What is unfortunate about the entire “privatization” concept is that it doesn’t recognize the fact that there is a distinct and significant difference between public and private sector procurement practice.

In the summer of 2006, I chaired the Summit Roundtable that reviewed the critical elements of the Federal Government’s Way Forward initiative. Based on the input that was received through a series of meetings in which representatives from both the public and private sectors were in attendance, I drafted a procurement blueprint.

In an excerpt from that blueprint, a general consensus was reached in terms of the purchasing guidelines that define public sector practice. And I quote, “it is also generally agreed that government is not a corporation and therefore has different priorities and imperatives to meet when procuring goods and services. This acknowledgement takes into account socio-economic implications including the importance of developing key Canadian business sectors or industries. Examples of key sectors or industries include the SME/minority-owned business community, or Canadian-based manufacturing sectors such as shipbuilding where job creation and community financial stability are taken into consideration.”

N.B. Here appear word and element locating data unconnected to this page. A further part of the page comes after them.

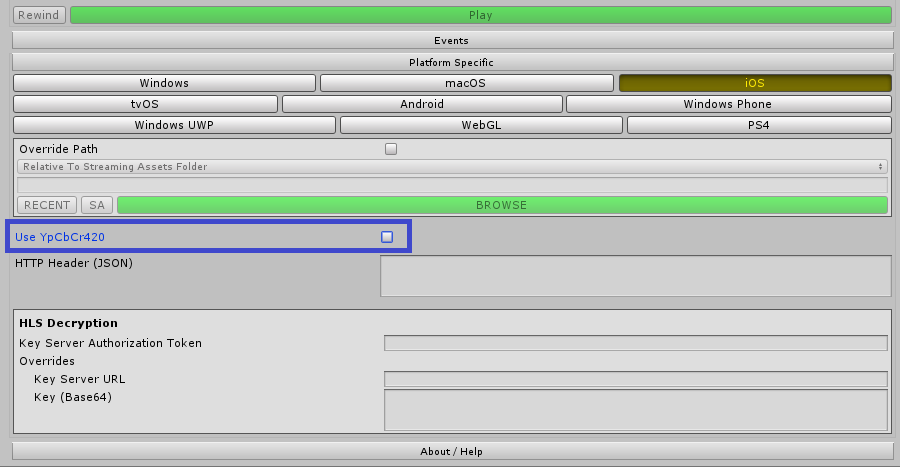
Task: Switch to tvOS platform settings
Action: coord(145,104)
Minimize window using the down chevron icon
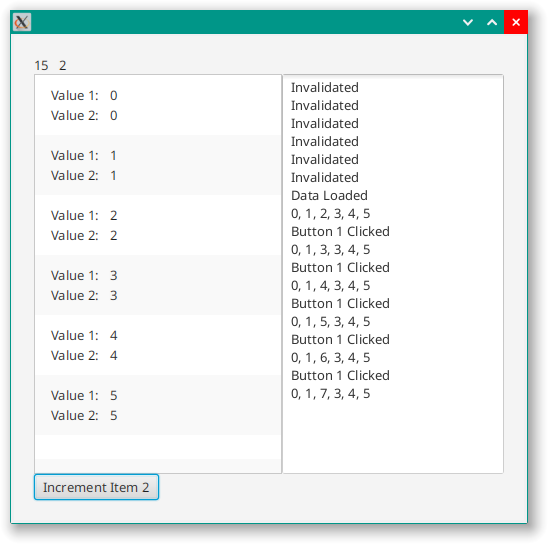548x544 pixels. 468,22
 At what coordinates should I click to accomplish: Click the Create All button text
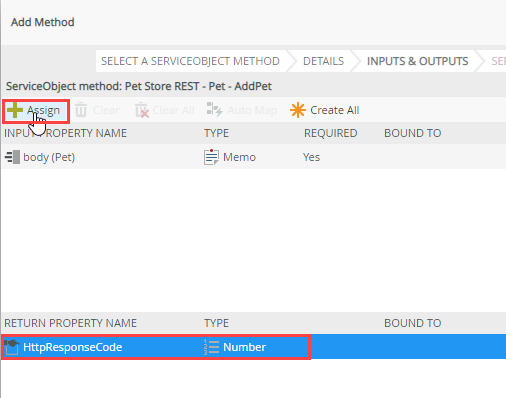(335, 110)
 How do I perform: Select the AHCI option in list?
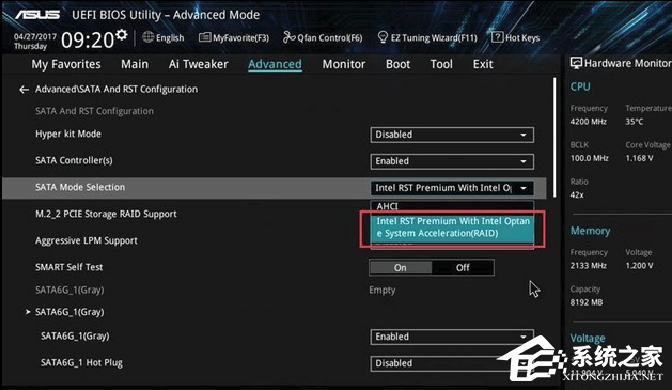pyautogui.click(x=452, y=206)
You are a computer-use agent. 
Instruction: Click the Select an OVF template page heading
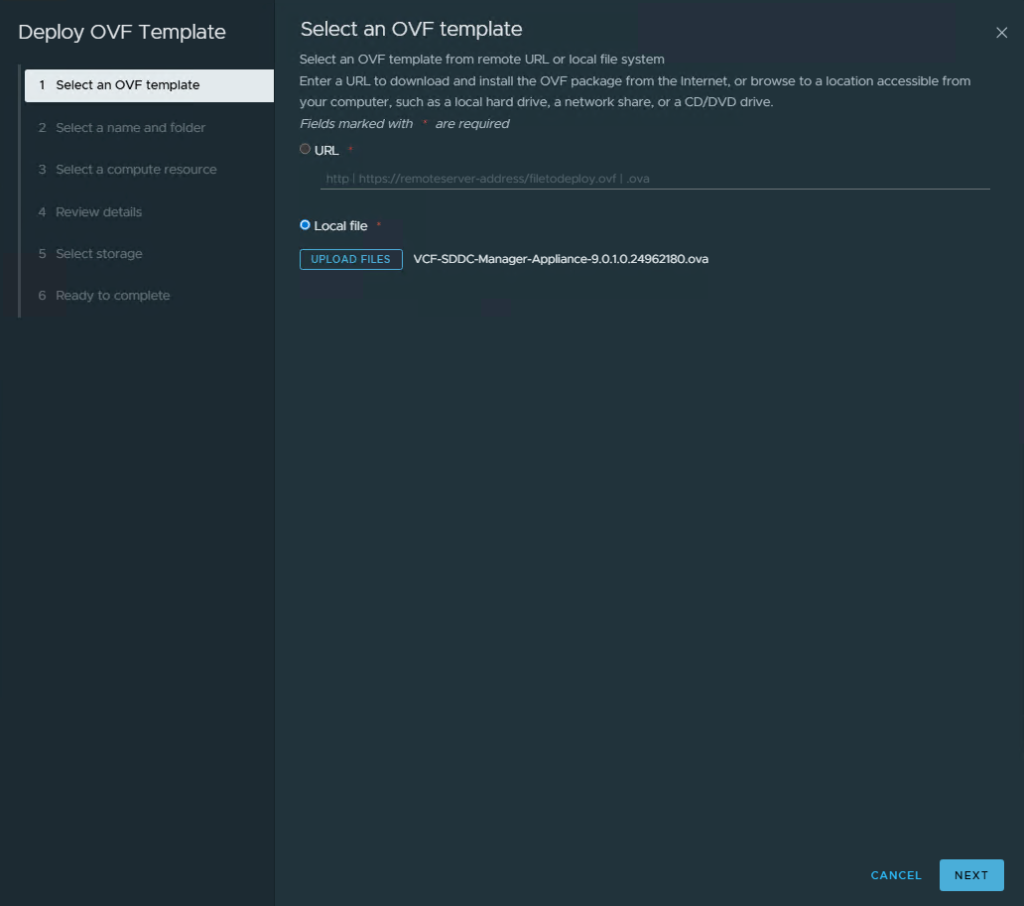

Dr. Utt’s 1995 article’s lack of understanding or recognition of this key tenet is where he misses the mark. It is also through the introduction of an ersatz private sector mandate on the part of the GoC that has created what some have referred to as a rudderless PWGSC ship.

Inefficiency is not an issue to be conquered!

Many within the public sector ranks point to the “media’s exploitation of past anecdotes of alleged incompetent buying,” such as the U.S. Department of Defense paying $436 for a hammer, that it is often behind the seemingly pervasive bureaucratic fear of ending up on the front page of the local newspaper. Some even perceive this to be one of the key drivers of public sector procurement policy.

Fanning this fire are contentions such as the one expressed by Utt that the reason for GSA inefficiencies and high costs is that it “suffers from fundamental flaws in its operation, from the contradictory nature of its tasks, to the monopoly it enjoys over services provided to federal agencies.” And while the General Accounting Office (GOA) was able to provide documented proof of these “flaws and excessive costs,” it only acts to highlight rather than address the problems. As an advocate of Jim Collins’ “autopsies without blame” (please read Good to Great) criticism without the provision of a viable alternative is ultimately counter-productive. And privatization or a privatization mentality is not a viable alternative.

Notwithstanding Ms. Blank’s “divide and conquer” reference in her 2004 presentation, inefficiencies within the bureaucratic process are not issues to be conquered. Instead, they need to be understood and addressed through a collaborative effort involving key stakeholders both within and external to the government itself.

Until this critical fact is recognized and acted upon within the framework of the guiding principles that define public sector procurement, the bureaucracy and the taxpayers that fund it will continue to “twist in the wind” of uncertainty and disillusionment.

When a shared services strategy makes sense?

As I have always maintained, the broad application of any strategy, regardless of how effective it is in one area of a procurement practice does not mean that it is scalable on an enterprise-wide basis.

One example is the January 2007 joint press release by the Office of Personnel Management (OPM) and the GSA. In the release both organizations announced that they had “established the technical specifications for private sector firms to be certified as private sector Human Resources Line of Business (HR LOB) Shared Services Centers.”

While I have not yet had the opportunity to review the new program in detail, the stakeholders claim that this move will “lower the operational cost of federal human resources offices.” The point I would like to make is that there are circumstances or areas of operation that may be very well suited to a “privatized” shared services platform.

However, determining the true viability of this or any strategy will continue to be an illusive quest as long as a collaborative (not combative) element is absent from the present initiative.